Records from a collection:

☆ ☆ ☆

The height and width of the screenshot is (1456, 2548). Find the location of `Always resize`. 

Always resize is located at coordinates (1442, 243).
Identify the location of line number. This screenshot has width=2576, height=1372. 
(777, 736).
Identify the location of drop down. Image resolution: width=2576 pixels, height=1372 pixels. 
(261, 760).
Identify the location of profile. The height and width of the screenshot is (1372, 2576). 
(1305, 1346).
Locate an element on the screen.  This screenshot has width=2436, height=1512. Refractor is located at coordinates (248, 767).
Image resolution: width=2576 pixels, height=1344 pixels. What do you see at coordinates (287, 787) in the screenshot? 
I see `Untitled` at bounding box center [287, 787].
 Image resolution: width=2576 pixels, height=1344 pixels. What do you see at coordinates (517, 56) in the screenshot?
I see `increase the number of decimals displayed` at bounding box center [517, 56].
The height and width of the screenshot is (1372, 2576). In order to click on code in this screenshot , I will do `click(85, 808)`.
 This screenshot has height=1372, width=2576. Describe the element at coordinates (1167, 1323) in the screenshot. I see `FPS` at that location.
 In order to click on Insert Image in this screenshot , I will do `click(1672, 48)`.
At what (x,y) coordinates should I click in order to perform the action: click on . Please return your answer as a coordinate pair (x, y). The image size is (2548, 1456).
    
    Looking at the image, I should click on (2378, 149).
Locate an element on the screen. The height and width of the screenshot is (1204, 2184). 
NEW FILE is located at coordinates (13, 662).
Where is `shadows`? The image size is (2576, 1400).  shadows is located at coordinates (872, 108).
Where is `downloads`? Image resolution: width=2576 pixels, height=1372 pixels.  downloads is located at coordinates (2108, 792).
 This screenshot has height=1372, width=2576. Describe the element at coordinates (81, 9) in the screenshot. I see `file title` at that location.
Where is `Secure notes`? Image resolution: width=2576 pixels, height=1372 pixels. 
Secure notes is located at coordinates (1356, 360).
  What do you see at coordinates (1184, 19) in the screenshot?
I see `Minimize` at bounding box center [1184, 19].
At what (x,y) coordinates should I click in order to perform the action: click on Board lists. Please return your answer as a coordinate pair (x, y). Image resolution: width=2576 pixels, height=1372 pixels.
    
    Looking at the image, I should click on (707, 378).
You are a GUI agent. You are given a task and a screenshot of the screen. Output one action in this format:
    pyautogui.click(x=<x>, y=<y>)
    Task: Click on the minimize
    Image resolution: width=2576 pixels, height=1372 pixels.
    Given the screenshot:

☆ ☆ ☆

Exercise requirements
Output the lines above verbatim, from the first line to the last.

Final answer
The height and width of the screenshot is (1456, 2548). Find the location of `Always resize`. 

Always resize is located at coordinates (1442, 243).
Identify the location of line number. This screenshot has width=2576, height=1372. 
(777, 736).
Identify the location of drop down. Image resolution: width=2576 pixels, height=1372 pixels. 
(261, 760).
Identify the location of profile. The height and width of the screenshot is (1372, 2576). 
(1305, 1346).
Locate an element on the screen.  This screenshot has width=2436, height=1512. Refractor is located at coordinates (248, 767).
Image resolution: width=2576 pixels, height=1344 pixels. What do you see at coordinates (287, 787) in the screenshot? 
I see `Untitled` at bounding box center [287, 787].
 Image resolution: width=2576 pixels, height=1344 pixels. What do you see at coordinates (517, 56) in the screenshot?
I see `increase the number of decimals displayed` at bounding box center [517, 56].
The height and width of the screenshot is (1372, 2576). In order to click on code in this screenshot , I will do `click(85, 808)`.
 This screenshot has height=1372, width=2576. Describe the element at coordinates (1167, 1323) in the screenshot. I see `FPS` at that location.
 In order to click on Insert Image in this screenshot , I will do `click(1672, 48)`.
At what (x,y) coordinates should I click in order to perform the action: click on . Please return your answer as a coordinate pair (x, y). The image size is (2548, 1456).
    
    Looking at the image, I should click on (2378, 149).
Locate an element on the screen. The height and width of the screenshot is (1204, 2184). 
NEW FILE is located at coordinates (13, 662).
Where is `shadows`? The image size is (2576, 1400).  shadows is located at coordinates (872, 108).
Where is `downloads`? Image resolution: width=2576 pixels, height=1372 pixels.  downloads is located at coordinates (2108, 792).
 This screenshot has height=1372, width=2576. Describe the element at coordinates (81, 9) in the screenshot. I see `file title` at that location.
Where is `Secure notes`? Image resolution: width=2576 pixels, height=1372 pixels. 
Secure notes is located at coordinates (1356, 360).
  What do you see at coordinates (1184, 19) in the screenshot?
I see `Minimize` at bounding box center [1184, 19].
At what (x,y) coordinates should I click in order to perform the action: click on Board lists. Please return your answer as a coordinate pair (x, y). Image resolution: width=2576 pixels, height=1372 pixels.
    
    Looking at the image, I should click on (707, 378).
You are a GUI agent. You are given a task and a screenshot of the screen. Output one action in this format:
    pyautogui.click(x=<x>, y=<y>)
    Task: Click on the minimize
    Image resolution: width=2576 pixels, height=1372 pixels.
    Given the screenshot:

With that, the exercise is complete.